Problema 1
Responda com base no trecho selecionado:
(a) Em quanto adiar a entrada no mercado de trabalho formal pode reduzir a renda futura?
(b) Segundo os estudos internacionais citados, atrasar um ano o primeiro emprego formal tem impacto quase equivalente a quê?
(c) Que experiência o pesquisador aponta como uma das mais importantes para a trajetória de renda ao longo da vida?
Problema 2
Indique se cada afirmação concorda com o trecho selecionado:
(a) O estudo afirma que as consequências se limitam à perda de renda imediata.
(b) Os estudos internacionais mencionados foram citados pela pesquisa.
(c) A comparação internacional trata do atraso do primeiro emprego informal.
Problema 3
Liste todos os títulos e subtítulos presentes no trecho selecionado.

Trecho selecionado

* * *

Consequências de Longo Prazo Preocupam Especialistas
Impacto no Capital Humano
O estudo revela consequências que vão além da perda de renda imediata. Segundo Duque, adiar a entrada no mercado de trabalho formal pode reduzir a renda futura em cerca de 10%.
“O primeiro emprego dos jovens é uma das experiências mais importantes para a trajetória de renda ao longo da vida. O adiamento reduz o aprendizado de habilidades socioemocionais, disciplina e experiência prática”, detalha o pesquisador.
Comparação Internacional Alarmante
Estudos internacionais citados pela pesquisa mostram que atrasar um ano o primeiro emprego formal tem impacto quase equivalente a perder um ano de escolaridade em termos de produtividade e salários futuros.
Por Que Norte e Nordeste Sofrem Mais?

* * *

Itens armazenados:
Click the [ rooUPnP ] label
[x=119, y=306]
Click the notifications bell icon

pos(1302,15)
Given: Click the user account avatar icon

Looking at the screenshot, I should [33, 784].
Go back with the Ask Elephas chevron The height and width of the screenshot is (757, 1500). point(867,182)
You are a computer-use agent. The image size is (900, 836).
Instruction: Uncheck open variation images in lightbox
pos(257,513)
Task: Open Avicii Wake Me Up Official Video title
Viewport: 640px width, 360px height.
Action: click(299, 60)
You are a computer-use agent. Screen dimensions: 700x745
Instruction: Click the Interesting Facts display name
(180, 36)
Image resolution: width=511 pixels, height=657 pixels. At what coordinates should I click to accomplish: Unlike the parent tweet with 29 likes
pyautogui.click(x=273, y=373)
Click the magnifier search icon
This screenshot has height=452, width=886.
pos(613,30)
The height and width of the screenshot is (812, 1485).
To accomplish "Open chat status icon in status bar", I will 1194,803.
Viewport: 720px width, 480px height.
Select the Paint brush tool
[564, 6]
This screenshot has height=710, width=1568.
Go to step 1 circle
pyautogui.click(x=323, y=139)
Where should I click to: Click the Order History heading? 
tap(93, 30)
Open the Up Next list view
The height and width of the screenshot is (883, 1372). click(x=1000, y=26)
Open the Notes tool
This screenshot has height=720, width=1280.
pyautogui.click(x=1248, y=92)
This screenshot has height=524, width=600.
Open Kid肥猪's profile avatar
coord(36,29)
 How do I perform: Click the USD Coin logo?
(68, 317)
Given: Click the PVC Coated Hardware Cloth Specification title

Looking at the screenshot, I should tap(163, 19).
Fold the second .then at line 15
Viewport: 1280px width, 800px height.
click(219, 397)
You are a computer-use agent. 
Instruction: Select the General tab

* * *

Resolução detalhada 1
(a) Em cerca de 10%.
(b) A perder um ano de escolaridade, em termos de produtividade e salários futuros.
(c) O primeiro emprego dos jovens.

Resolução detalhada 2
(a) Não: "O estudo revela consequências que vão além da perda de renda imediata."
(b) Sim: "Estudos internacionais citados pela pesquisa".
(c) Não: "atrasar um ano o primeiro emprego formal".

Resolução detalhada 3
Consequências de Longo Prazo Preocupam Especialistas
Impacto no Capital Humano
Comparação Internacional Alarmante
Por Que Norte e Nordeste Sofrem Mais?